EMMANUEL MACRON, PRESIDENT DE LA REPUBLIQUE – extrait de C à vous
C'est une manoeuvre de garçons de bain du Rassemblement national. C'est une manoeuvre grossière pour nous dire « au fond, c'était mon texte, on l'a emporté parce que c'était dans la confusion », mais c'est faux.

PATRICK COHEN
Donc c'est une défaite du Rassemblement national.

EMMANUEL MACRON
Mais bien sûr que c'est une défaite du Rassemblement national ! J'assume totalement de dire que nos compatriotes attendaient cette loi, que si on veut que le Rassemblement national et ses idées n'arrivent pas aux responsabilités, il faut traiter les problèmes qui le nourrissent.

ADELINE FRANÇOIS
La loi immigration, c'est une défaite du RN. Vous comprenez que depuis hier soir, ces mots-là aient fait bondir ?

PRISCA THEVENOT
Moi ce que j'interroge aussi, c'est pourquoi en permanence, faire du Rassemblement national l'alpha et l'oméga du débat politique ou médiatique.

ADELINE FRANÇOIS
Parce qu'en l'occurrence, Emmanuel MACRON en a beaucoup parlé aussi hier soir.

PRISCA THEVENOT
Il a été interrogé dessus. Il a été interrogé dessus et, effectivement, il est courtois et respectueux, il répond aux questions et c'est tout naturel. Maintenant, regardons très concrètement ce texte. Est-ce que le Rassemblement national est à l'origine de ce texte ? Non.

MATTHIEU CROISSANDEAU
Oui.

PRISCA THEVENOT
Non, il n'est pas à l'origine de ce texte, c'est un projet de loi. Projet de loi, ça vient du gouvernement. Est-ce qu'il en a écrit une ligne ? Non plus. Est-ce qu'on peut me dire que le Rassemblement national écrit un texte dans lequel il figure de régulariser beaucoup plus les travailleurs sans papiers qui participent à des métiers sous tension ? Je ne crois pas. Est-ce que le Rassemblement national a appelé à voter ce texte ? Non plus. Jordan BARDELLA d'ailleurs, je ne sais pas si c'était sur votre plateau, le rappelait mardi matin. Donc moi, je veux bien que médiatiquement le Rassemblement national, ça fait vendre, mais politiquement ça ne fait rien. Et cette semaine l'a encore précisé et rappelé.

+ + + + +

Consigne 1 » Résumez sous forme de liste la réplique du texte qui commence par « Non, il n'est pas à l'origine de ce texte », en gardant ses faits principaux.
Consigne 2 » D'après Emmanuel Macron dans le texte, que faut-il faire pour que le Rassemblement national et ses idées n'arrivent pas aux responsabilités ?
Consigne 3 » Réécrivez le passage du texte qui commence par « EMMANUEL MACRON, PRESIDENT » et se termine par « défaite du Rassemblement national. », en remplaçant « grossière » par « maladroite ».

Données fournies »
+ + + + +

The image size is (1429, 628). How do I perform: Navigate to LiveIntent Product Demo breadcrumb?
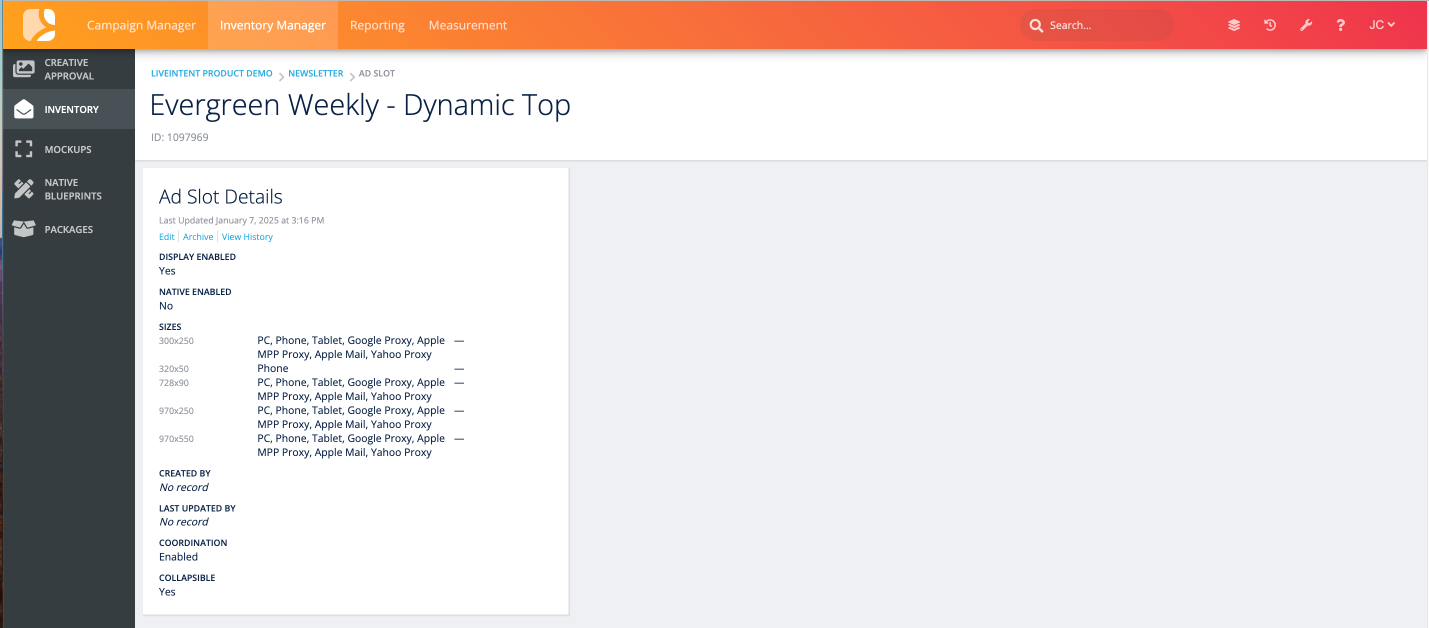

+ + + + +

Solution proposée 1 »
- Le Rassemblement national n'est pas à l'origine du texte. C'est un projet de loi, donc il vient du gouvernement.
- Le RN n'en a écrit aucune ligne.
- Le texte prévoit de régulariser davantage les travailleurs sans papiers dans les métiers sous tension, ce que le RN n'écrirait pas.
- Le RN n'a pas appelé à voter le texte, et Jordan Bardella l'a rappelé mardi matin.
- Dans les médias, le RN fait vendre, mais politiquement il ne fait rien, comme cette semaine l'a encore rappelé.

Solution proposée 2 » Il faut traiter les problèmes qui le nourrissent.

Solution proposée 3 »
EMMANUEL MACRON, PRESIDENT DE LA REPUBLIQUE – extrait de C à vous
C'est une manoeuvre de garçons de bain du Rassemblement national. C'est une manoeuvre maladroite pour nous dire « au fond, c'était mon texte, on l'a emporté parce que c'était dans la confusion », mais c'est faux.

PATRICK COHEN
Donc c'est une défaite du Rassemblement national.